[Records]:

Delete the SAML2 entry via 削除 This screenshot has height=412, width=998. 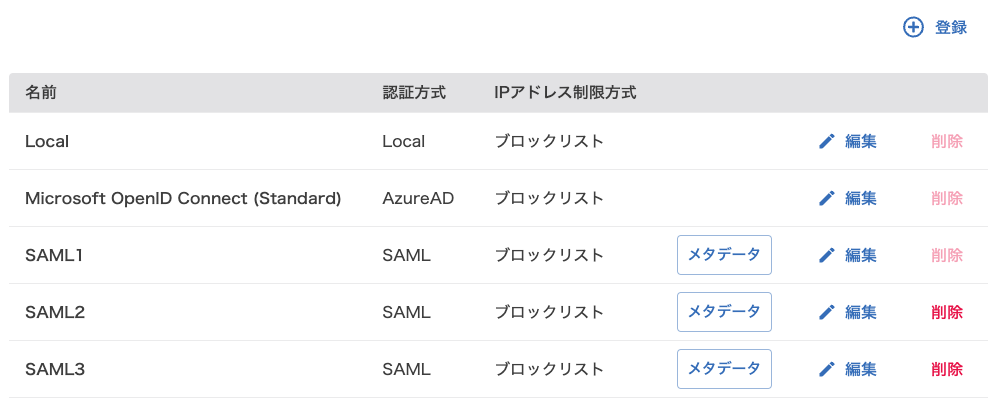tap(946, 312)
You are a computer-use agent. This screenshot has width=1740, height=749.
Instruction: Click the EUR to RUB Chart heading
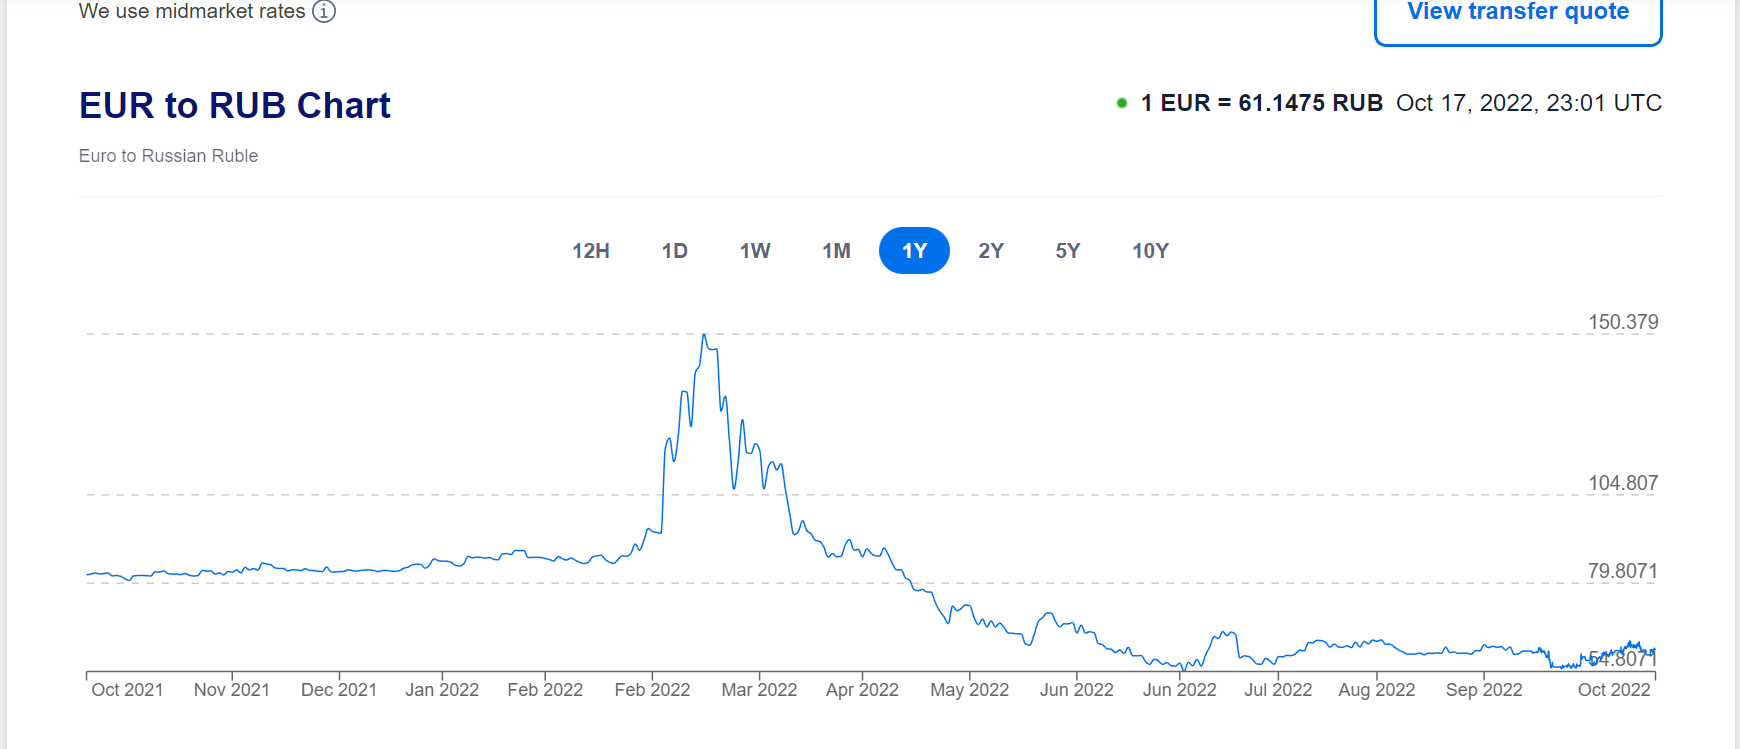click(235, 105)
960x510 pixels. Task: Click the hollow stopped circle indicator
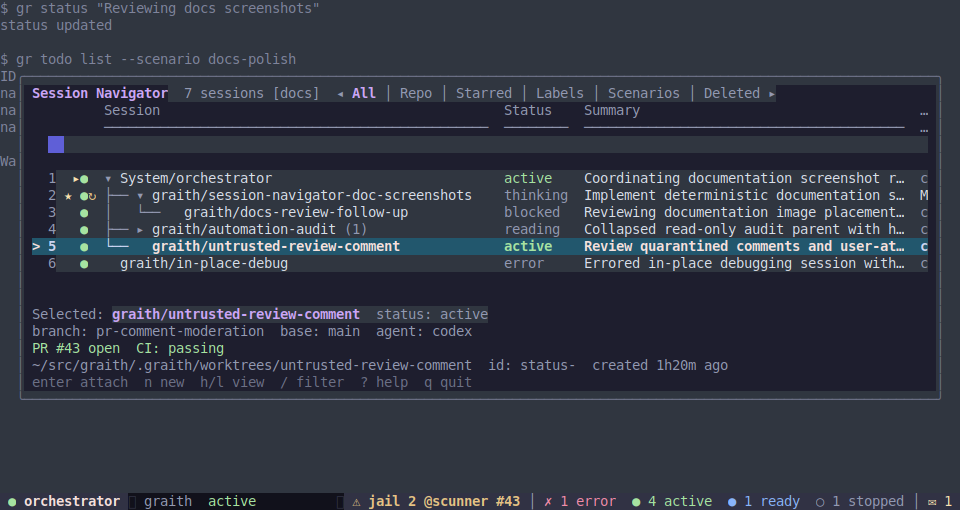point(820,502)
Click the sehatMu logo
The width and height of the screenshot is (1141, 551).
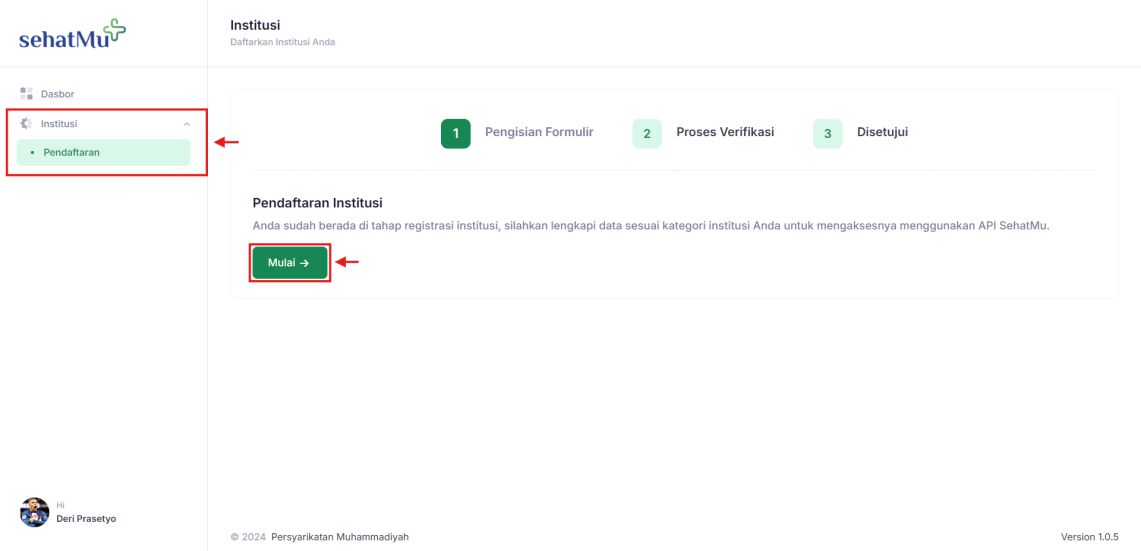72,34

[Aim of the exercise]: Retype exactly the lines above, starting at the line containing "You are a computer-use" and ending with the last line, both included; leave out the pictures.

[Response to this task]:
You are a computer-use agent. This screenshot has width=1740, height=749.
Instruction: Click the EUR to RUB Chart heading
click(235, 105)
960x510 pixels. Task: Click the hollow stopped circle indicator
point(820,502)
Click the sehatMu logo
The width and height of the screenshot is (1141, 551).
72,34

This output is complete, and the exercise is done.